### [Recorded data]
************

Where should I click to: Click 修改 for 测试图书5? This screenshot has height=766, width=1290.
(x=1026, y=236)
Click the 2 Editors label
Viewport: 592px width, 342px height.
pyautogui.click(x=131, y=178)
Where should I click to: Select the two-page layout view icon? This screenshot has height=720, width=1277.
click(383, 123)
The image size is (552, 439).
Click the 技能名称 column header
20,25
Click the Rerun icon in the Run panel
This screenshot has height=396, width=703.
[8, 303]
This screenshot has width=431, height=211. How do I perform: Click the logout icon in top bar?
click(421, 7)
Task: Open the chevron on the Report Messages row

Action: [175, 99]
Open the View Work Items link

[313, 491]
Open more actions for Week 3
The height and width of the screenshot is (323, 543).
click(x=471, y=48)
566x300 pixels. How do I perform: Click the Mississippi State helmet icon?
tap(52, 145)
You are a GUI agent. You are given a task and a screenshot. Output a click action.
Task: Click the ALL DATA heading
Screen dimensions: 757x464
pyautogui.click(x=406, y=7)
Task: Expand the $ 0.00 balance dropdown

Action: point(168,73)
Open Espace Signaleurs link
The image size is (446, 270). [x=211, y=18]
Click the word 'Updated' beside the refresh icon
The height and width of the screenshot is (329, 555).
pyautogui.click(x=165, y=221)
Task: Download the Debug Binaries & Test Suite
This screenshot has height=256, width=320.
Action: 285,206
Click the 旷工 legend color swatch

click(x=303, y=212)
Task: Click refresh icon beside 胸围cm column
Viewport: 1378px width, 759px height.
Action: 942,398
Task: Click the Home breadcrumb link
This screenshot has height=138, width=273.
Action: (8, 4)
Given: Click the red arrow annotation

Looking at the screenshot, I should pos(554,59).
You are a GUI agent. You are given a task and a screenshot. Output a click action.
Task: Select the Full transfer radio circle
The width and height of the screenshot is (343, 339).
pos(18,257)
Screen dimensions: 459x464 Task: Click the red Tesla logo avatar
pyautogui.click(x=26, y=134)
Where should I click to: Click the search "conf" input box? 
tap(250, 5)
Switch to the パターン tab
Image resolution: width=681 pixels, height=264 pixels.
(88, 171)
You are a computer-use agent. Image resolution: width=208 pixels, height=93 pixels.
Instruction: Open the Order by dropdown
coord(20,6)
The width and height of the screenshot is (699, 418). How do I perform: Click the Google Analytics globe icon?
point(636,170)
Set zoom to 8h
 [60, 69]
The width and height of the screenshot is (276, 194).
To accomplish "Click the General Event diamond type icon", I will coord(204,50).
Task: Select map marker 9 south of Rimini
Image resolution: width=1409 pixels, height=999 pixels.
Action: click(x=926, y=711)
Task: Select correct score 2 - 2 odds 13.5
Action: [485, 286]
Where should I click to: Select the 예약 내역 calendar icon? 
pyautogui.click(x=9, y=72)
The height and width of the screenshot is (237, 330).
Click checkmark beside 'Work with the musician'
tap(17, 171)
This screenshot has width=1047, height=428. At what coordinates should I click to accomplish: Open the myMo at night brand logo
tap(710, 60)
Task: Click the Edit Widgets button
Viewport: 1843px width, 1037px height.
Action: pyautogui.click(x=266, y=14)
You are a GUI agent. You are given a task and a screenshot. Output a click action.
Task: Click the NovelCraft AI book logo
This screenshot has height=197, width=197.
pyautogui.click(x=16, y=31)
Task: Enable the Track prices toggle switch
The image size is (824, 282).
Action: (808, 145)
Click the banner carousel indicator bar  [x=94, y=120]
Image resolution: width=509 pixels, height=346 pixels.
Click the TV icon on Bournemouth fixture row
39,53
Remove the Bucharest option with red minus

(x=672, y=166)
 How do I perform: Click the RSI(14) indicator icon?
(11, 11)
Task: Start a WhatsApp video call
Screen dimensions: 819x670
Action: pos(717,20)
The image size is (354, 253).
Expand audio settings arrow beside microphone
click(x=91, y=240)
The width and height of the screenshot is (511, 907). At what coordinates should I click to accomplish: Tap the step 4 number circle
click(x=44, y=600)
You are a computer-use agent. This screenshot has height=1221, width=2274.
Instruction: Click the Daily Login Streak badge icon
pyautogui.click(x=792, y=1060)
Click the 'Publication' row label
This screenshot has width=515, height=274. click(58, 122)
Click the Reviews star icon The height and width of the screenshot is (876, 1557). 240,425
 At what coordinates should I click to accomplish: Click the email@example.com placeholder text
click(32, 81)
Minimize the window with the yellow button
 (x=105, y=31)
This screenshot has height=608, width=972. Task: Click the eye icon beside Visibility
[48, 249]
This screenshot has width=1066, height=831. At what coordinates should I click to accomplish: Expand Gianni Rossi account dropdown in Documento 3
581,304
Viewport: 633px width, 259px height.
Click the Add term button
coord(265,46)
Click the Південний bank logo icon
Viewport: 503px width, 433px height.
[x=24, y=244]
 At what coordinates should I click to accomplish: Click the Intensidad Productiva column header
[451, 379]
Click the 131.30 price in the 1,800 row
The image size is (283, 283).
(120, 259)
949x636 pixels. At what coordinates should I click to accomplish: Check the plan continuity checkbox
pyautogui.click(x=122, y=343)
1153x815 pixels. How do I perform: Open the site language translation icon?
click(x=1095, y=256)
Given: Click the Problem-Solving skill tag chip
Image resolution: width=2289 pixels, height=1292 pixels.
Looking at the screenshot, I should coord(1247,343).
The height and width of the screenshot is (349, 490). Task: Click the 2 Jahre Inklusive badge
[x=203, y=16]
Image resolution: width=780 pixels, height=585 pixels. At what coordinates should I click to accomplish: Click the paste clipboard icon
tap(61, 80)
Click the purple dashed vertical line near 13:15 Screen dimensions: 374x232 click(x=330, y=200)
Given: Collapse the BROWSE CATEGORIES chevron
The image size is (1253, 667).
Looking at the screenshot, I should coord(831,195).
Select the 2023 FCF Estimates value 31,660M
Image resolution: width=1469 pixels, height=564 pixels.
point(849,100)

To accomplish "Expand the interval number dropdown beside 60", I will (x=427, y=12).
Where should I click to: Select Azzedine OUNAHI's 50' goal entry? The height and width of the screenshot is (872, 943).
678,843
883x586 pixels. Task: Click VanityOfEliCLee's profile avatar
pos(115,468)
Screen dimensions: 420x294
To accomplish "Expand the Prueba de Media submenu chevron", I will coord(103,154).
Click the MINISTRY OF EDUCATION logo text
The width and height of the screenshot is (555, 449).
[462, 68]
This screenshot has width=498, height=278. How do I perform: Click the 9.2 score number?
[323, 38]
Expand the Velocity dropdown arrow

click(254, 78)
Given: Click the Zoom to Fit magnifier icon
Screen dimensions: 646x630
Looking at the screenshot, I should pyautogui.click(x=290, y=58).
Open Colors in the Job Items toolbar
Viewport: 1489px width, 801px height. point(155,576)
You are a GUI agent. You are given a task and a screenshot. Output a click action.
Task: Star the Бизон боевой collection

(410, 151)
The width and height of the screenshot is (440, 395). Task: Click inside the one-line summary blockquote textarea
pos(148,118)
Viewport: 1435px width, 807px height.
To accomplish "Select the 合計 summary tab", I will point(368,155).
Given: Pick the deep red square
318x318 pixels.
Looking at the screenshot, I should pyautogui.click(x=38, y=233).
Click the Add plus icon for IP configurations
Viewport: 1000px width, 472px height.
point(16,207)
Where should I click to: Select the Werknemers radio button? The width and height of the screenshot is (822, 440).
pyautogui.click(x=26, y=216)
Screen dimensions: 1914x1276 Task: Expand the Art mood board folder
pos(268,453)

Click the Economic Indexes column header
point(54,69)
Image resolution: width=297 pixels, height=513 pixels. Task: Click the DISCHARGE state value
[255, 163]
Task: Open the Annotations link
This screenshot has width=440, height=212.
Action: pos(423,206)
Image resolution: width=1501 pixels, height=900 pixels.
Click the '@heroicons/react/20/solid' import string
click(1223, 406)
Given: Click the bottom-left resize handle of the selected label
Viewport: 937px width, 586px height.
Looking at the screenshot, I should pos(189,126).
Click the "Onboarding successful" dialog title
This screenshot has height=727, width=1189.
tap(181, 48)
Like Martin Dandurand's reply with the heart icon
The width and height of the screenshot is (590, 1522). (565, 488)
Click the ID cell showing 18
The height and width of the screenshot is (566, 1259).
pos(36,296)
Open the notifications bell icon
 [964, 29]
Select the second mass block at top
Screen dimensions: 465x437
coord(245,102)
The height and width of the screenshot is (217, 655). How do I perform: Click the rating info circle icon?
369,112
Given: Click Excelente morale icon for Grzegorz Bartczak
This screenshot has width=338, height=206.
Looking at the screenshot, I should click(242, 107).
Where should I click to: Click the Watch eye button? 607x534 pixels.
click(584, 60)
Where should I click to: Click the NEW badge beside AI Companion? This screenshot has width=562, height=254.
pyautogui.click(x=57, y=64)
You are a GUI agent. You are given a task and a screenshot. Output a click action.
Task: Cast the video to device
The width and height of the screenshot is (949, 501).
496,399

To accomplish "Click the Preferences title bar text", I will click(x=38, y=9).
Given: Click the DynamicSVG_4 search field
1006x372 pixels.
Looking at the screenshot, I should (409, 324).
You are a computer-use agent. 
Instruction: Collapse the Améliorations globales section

************

### [What is required]
Give as a numbered list everything from the line containing "Open Espace Signaleurs link" down to the line containing "Action: 285,206", leaving out blank lines.

### [Solved exercise]
1. Open Espace Signaleurs link
2. The image size is (446, 270). [x=211, y=18]
3. Click the word 'Updated' beside the refresh icon
4. The height and width of the screenshot is (329, 555).
5. pyautogui.click(x=165, y=221)
6. Task: Download the Debug Binaries & Test Suite
7. This screenshot has height=256, width=320.
8. Action: 285,206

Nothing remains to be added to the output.